12 EYLÜL VE DAHİ AKP.

 

 

           Nasıl demeli..?

             Düşünüyorum, bir şeyler yazmalı…diyorum, Recep bey’in, o sözleri hangi ruh hali içinde söylediği hakkında herhangi bir fikir gelmiyor aklıma. Hani, bilsem ki Recep bey 12 Eylül mağdurudur, bilsem ki Recep bey 1980 öncesi ve sonrası abd’nin ülkemizde cirit atan ajanlarına, NATO’nun militanlarına, Yahudi – Ermeni tetikçilerine ve nihayet günümüzde abd – İngiltere – İsrail tarafından kurulup, eğitilip, donatılıp, üzerimize salındığı bilinen PKK örgütüne karşı en küçük bir önlem almıştır, en küçük bir karşı çıkışta bulunmuştur…

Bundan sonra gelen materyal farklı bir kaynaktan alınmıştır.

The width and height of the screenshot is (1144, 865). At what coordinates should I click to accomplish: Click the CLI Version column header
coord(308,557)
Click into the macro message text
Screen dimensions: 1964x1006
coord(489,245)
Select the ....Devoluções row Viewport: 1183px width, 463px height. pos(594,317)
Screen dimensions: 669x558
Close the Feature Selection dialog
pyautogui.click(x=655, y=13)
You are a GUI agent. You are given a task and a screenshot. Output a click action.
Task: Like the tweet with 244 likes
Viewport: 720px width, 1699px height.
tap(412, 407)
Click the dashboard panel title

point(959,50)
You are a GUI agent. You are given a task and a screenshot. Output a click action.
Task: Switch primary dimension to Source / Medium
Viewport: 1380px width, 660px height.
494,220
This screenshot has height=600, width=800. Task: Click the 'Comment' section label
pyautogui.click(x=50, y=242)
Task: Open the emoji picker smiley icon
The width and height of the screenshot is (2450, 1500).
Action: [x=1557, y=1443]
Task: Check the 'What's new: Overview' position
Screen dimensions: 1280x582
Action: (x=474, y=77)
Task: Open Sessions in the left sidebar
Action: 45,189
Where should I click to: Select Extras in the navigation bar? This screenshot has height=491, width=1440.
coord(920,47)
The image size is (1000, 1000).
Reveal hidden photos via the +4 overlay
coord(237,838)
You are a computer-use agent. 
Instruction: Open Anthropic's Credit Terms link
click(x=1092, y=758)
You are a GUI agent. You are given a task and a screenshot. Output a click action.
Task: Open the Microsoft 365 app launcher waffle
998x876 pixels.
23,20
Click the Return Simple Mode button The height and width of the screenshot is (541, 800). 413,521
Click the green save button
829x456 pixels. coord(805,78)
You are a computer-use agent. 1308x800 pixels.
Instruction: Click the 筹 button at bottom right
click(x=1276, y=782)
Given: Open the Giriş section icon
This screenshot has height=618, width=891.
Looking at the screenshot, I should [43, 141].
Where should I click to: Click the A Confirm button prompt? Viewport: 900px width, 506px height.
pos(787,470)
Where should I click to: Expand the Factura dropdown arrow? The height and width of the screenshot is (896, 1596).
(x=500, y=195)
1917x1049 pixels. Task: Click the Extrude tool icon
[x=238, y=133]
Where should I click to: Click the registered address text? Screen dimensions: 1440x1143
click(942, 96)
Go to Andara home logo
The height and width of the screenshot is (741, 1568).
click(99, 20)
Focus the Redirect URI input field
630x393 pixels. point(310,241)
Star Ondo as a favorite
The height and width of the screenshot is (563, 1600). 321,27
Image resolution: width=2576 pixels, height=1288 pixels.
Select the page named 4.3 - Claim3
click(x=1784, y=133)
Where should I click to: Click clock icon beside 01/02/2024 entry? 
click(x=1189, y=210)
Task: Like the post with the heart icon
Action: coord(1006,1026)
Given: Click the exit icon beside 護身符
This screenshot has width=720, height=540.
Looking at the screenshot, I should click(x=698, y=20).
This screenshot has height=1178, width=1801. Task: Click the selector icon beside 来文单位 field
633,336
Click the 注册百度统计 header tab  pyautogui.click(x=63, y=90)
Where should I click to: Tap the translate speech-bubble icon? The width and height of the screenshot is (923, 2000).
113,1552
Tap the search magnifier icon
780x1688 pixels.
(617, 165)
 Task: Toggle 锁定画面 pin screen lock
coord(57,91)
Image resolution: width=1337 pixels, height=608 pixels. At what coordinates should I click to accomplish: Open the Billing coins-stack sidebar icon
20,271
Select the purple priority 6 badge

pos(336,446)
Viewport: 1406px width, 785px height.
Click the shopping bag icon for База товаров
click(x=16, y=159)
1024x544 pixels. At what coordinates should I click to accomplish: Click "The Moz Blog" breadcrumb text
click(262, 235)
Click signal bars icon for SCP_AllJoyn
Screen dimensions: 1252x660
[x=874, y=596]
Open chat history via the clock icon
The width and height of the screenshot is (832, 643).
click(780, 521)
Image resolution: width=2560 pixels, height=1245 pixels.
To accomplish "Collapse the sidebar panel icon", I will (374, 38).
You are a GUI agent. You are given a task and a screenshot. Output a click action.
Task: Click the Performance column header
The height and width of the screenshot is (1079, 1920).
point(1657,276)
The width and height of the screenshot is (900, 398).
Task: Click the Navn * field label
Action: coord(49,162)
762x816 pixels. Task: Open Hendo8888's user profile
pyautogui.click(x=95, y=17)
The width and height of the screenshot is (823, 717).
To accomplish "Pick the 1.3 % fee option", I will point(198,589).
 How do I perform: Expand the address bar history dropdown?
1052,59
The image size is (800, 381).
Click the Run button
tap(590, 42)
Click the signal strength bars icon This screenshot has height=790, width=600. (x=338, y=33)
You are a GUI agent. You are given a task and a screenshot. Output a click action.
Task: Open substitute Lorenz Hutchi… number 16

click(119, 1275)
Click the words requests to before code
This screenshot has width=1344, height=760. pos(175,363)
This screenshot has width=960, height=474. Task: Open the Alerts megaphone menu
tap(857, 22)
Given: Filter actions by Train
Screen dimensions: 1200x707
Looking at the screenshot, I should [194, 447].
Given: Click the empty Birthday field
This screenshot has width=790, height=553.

               İnanın dilimi yutacağım, bir daha kalem tutmamak için parmaklarımı yiyeceğim, düşünme yetimi engellemek için mahallenin kasabından “bana beyin ameliyatı yapmasını…” isteyeceğim.

 

             Recep bey’ in gözlerinin yaşarmasına neden olan şey ne ola ki ? Necdet Adalı’ nın mı yoksa, daha 16 yaşında iken abd’ nin “ Bizim çocuklar…” diye adlandırdığı diktatörler tarafından bir gün içinde yaşı büyütülüp asılan Erdal Eren’ in mektubu mu ?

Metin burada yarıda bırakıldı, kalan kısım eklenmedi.